==== EXCERPT PROVIDED

Anything with a serious gradient of energy can catastrophically fail. That's the thermodynamic nature of the things.
You can't have a completely safe power plant, period. You certainly can have one where you don't know a certain failure mode exists. For example RBMK prior to 1986, or a pebble bed reactor prior to THTR-300 incident.
And my war zone remark wasn't about fuel theft, but more likely things. Like dropping a buster bomb onto a live reactor.
I will need to research this, so if you can point me to the resource that made you have this opinion please share it with me, Thanks
I would imagine you can design a system that would have a fail safe, like when temperature gets to high it would melt a specific component and kickstarting a physical process that you could not stop.
>buster bombs
Those can also be dropped on chemical plants, water dams, fuel depos , it is not like the nuclear power plant would explode from a conventional bomb, I am not a physicist but I think it needs tons of neutrons to get critical so you would need maybe to drop a nuclear bomb on a nuclear plant so it is silly IMO, but if I am wrong link me reliable material.

========
==== DATA EXTRACTS

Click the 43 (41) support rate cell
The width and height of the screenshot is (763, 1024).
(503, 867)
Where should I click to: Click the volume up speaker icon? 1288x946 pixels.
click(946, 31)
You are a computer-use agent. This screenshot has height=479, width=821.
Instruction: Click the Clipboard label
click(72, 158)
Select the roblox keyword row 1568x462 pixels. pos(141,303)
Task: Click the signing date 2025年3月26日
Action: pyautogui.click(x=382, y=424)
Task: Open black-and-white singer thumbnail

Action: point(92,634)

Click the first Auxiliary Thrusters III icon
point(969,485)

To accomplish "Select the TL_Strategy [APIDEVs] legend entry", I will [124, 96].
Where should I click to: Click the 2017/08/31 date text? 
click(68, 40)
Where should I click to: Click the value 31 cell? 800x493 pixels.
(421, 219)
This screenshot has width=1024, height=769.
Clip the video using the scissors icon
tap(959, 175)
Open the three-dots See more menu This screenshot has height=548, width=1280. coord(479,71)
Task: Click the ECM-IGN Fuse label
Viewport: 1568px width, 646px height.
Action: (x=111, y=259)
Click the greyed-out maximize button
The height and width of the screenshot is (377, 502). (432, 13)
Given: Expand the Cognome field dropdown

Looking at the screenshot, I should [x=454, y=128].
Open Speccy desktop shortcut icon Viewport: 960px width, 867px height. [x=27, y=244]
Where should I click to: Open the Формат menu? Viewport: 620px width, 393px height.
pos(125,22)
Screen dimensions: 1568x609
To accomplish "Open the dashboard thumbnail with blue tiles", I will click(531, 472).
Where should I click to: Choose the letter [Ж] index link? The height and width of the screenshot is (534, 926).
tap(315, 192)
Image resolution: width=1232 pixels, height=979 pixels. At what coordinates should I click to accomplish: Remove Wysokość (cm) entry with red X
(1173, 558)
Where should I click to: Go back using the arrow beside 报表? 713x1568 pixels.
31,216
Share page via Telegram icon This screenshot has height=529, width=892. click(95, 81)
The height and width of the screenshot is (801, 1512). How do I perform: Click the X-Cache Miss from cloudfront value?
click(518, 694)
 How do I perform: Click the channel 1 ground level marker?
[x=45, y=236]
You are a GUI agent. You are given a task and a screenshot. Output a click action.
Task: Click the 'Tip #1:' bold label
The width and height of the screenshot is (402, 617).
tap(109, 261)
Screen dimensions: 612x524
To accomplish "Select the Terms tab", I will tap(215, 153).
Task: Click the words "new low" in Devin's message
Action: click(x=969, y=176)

========

> **ACTIONS TO TAKE**:
[a] Rewrite the discussion of nuclear plant safety beginning at the words "You can't have" and ending after "could not stop.", changing "war zone" to "conflict area".
[b] For each statement, say whether the discussion of nuclear plant safety agrees with it, answering yes or no and quoting the words that decide it: (i) A completely safe power plant can be built. (ii) The war zone remark was about fuel theft. (iii) Bombs could also be dropped on water dams.
The data after the text is separate material, unrelated to it.

> **YOUR RESPONSES**:
[a]
You can't have a completely safe power plant, period. You certainly can have one where you don't know a certain failure mode exists. For example RBMK prior to 1986, or a pebble bed reactor prior to THTR-300 incident.
And my conflict area remark wasn't about fuel theft, but more likely things. Like dropping a buster bomb onto a live reactor.
I will need to research this, so if you can point me to the resource that made you have this opinion please share it with me, Thanks
I would imagine you can design a system that would have a fail safe, like when temperature gets to high it would melt a specific component and kickstarting a physical process that you could not stop.

[b]
(i) No: "You can't have a completely safe power plant, period."
(ii) No: "my war zone remark wasn't about fuel theft"
(iii) Yes: "Those can also be dropped on chemical plants, water dams"